If you don’t know already, Jeff decided to accept a full-time position as a web developer at a company in Jacksonville. This is his second week. It’s a senior-level job, doing exactly the kind of work he’s into — perfect conditions but still a big, tough change. We don’t know yet whether this is a short-term or long-term thing, probably not for a couple more weeks … it was completely an answered prayer though, because work was really getting slow for us both and we weren’t sure how we were going to keep paying our mortgage. Jeff’s having a hard time adjusting, since he’s been working for himself, at home, for the last five years. Who wouldn’t?? To go from complete autonomy (although I wouldn’t call it freedom, since there’s a certain amount of responsibility and anxiety that comes with that autonomy) to sitting in a box with superiors and timelines and meetings and expectations … it has to be so hard for him. I hate to think of him suffering.

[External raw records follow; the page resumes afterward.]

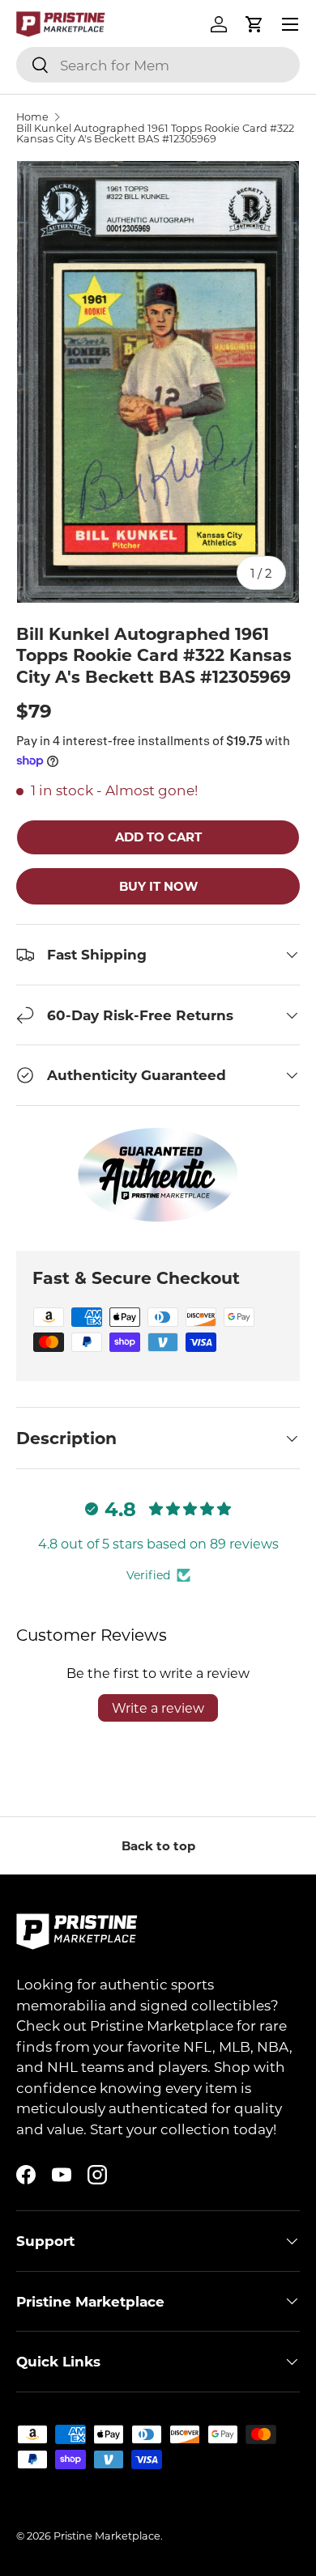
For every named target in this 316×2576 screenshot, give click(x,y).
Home (32, 117)
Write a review (158, 1707)
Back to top (158, 1845)
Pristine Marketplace (106, 2535)
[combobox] (158, 65)
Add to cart (158, 836)
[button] (254, 24)
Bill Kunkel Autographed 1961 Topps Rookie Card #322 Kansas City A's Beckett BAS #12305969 (155, 133)
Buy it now (158, 886)
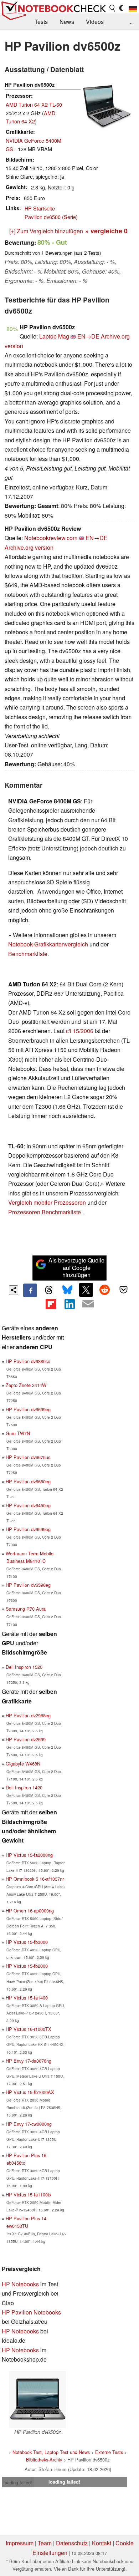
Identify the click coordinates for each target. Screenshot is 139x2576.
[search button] (112, 8)
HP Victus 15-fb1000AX (30, 2092)
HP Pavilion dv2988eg (28, 1715)
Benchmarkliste (27, 954)
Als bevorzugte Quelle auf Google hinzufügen (76, 1267)
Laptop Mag (54, 336)
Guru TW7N (18, 1433)
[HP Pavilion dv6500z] (37, 2399)
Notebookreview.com (50, 538)
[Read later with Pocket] (123, 1289)
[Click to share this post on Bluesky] (67, 1290)
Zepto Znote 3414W (26, 1385)
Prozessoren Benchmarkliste (45, 1212)
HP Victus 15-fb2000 (27, 1965)
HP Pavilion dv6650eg (28, 1481)
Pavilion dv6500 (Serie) (51, 216)
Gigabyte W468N (23, 1763)
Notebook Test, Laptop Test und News (51, 2452)
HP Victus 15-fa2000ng (29, 1854)
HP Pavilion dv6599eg (28, 1529)
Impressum (20, 2543)
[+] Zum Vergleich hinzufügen (46, 231)
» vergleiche (106, 230)
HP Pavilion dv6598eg (28, 1584)
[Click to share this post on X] (86, 1289)
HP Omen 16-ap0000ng (30, 1910)
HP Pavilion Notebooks (31, 2312)
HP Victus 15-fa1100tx (28, 2194)
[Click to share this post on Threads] (49, 1290)
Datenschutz (72, 2543)
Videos (95, 21)
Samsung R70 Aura (26, 1608)
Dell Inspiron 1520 (24, 1666)
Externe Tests (109, 2452)
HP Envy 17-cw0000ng (29, 2123)
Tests (41, 21)
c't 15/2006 (79, 1031)
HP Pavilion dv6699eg (28, 1409)
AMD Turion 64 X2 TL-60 (34, 104)
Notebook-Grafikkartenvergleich (48, 944)
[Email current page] (88, 1304)
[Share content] (14, 1290)
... (130, 21)
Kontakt (101, 2543)
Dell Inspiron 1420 (24, 1787)
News (67, 21)
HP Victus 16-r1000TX (28, 2029)
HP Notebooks (20, 2284)
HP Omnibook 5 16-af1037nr (35, 1878)
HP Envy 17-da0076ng (28, 2060)
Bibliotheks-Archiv (44, 2459)
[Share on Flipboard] (50, 1304)
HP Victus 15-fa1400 (27, 1997)
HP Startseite (40, 208)
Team (45, 2543)
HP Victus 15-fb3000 (27, 1942)
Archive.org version (29, 547)
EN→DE (88, 336)
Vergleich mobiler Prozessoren (47, 1202)
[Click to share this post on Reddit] (105, 1289)
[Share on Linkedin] (69, 1304)
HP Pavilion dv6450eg (28, 1505)
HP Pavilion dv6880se (28, 1361)
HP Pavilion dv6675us (28, 1457)
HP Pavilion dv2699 (26, 1739)
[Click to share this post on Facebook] (30, 1290)
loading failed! (18, 2482)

But on the other hand, this is pretty much the biggest sacrifice he’s ever made for me and Eleanor and our futurekid(s), and I’m surprised to see how much it’s changed my attitude about serving him. All the sudden, I really don’t mind doing all the chores and making every meal. It’s a pleasure, really. And that is a relief! Sharing all the responsibilities (or rather, feeling like we should be sharing all the responsibilities) is exhausting. On top of this generous feeling I have towards him, during the day while he’s gone, I get the chance to miss him. And he’s one less person I have to negotiate with about what to do, when & what to eat, and so on. I know he’s enjoying the time away from me and Eleanor, too. He misses us, sure — but I think 24/7 wife and kid wears him out. And I don’t worry so much about our income — meaning that I get to work when Eleanor’s asleep and not much more than that. She has been so much happier and I feel a lot better about being a good mom. So, in summary, Jeff’s new job has been Great for me and El. It’s been Hard for Jeff. And the difference between those two opinions has been a bit of a Struggle. There’s absolutely no question though that we Need this. And we have it. God provides.
In other news, I’m officially in my 2nd trimester, and definitely feeling the energy boost that a lot of women talk about. During my 2nd tri with Eleanor, I mostly puked every day and, because I didn’t know that I was lactose intolerant, I was pretty uncomfortable, umm, all the time. Now, I don’t work as much but I’m more physically active, I definitely have less stress and more naps, and absolutely no morning sickness which is fantastic. My next midwife appointment is Wednesday March 9, and I can’t hardly wait. Along with the relief of 2nd trimester comes the weird feeling of not being pregnant. No bloating, no nausea, regular energy levels … it’s enough to make me doubt that there’s a person in my uterus. So I’m excited to hear that heartbeat again, it will be just the reassurance I need to really enjoy this time before I’m very pregnant, sore, huge, and sleepless.